At Broughadoon, he changed clothes, ran along the lake path, but no time for the Mass rock expedition. Back at the lodge, he shared a late lunch with Cynthia, their bed a picnic blanket.

He gave her the full report from Catharmore. ‘Your turn now,’ he said. ‘Tell me everything.’

‘I’ve been thinking how we’ll never have this time again, that it’s come to us as a gift, though maybe we don’t know how to open it.’

‘I think we’ve opened it and we’re unsure of the contents,’ he said.

She laughed, spooned crème fraîche into her bowl of fruit.

‘You’re an amazing woman, Kav’na. But I worry about you. No tears, no lashing out at the unfairness of life. You’re a better man than I am.’
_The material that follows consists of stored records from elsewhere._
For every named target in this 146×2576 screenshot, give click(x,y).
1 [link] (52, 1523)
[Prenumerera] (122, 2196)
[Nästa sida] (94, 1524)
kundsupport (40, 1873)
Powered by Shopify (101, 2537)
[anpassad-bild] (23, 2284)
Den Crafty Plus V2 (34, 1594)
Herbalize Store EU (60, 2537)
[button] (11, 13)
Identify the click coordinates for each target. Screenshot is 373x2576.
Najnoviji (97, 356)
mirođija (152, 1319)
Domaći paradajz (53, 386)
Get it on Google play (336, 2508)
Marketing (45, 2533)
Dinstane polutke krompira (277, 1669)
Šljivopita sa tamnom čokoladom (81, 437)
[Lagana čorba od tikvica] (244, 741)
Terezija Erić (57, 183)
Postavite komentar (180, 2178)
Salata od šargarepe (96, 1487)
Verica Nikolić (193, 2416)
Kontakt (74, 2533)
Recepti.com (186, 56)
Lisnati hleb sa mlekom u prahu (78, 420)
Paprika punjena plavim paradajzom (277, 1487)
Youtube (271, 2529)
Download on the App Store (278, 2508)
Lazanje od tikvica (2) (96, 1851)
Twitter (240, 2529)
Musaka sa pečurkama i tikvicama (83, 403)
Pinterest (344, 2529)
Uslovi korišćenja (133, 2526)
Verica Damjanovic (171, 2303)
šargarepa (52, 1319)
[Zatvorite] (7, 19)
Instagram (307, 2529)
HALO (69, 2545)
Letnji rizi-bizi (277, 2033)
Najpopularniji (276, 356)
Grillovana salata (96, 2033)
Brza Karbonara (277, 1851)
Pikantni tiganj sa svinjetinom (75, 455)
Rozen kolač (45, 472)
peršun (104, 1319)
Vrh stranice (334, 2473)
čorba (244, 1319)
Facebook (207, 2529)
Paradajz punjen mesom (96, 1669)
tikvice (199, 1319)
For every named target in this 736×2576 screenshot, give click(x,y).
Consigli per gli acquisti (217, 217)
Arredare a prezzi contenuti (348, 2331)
‘Oh, but I did go nuts, Timothy, the day you and Liam went to the lough I completely lost it, but there was no pleasure in it. Remember me, sweetheart? I’m the girl who tried to take her own life. Since then, life has looked pretty good-I’ve learned that, if nothing else. Besides, I’ll probably never do this again, loll about like the queen of the Nile. I’ve surrendered to it; it is what it is. I can’t even apologize anymore, to you or anyone else.’

‘That’s an achievement.’

‘And I’m not sorry at all to miss days of popping in and out of hotels, packing and unpacking. ’

‘It’s the long confinement I worry about. You’re not the woman for it.’

‘I have company all the time. Anna, Bella, and now Maureen, our honey in the rock, and Irish poets from the sixth century to Seamus Heaney-Between my fingers and my thumb, the squat pen rests…’

‘That’s everything you have to tell me?’

‘And there’s the wonderful view of the lough and the dear old beeches for company, and think of all the sleep I’m getting.’

‘Yes, but is that everything?’

‘As soon as we get home, I’m going to start another book.’

He took her hand and kissed it.

‘That’s my girl,’ he said.

When he delivered the tray to the kitchen, he heard the fiddle. Close by, he thought, listening. In the lodge. Yes. The music was coming from Ibiza.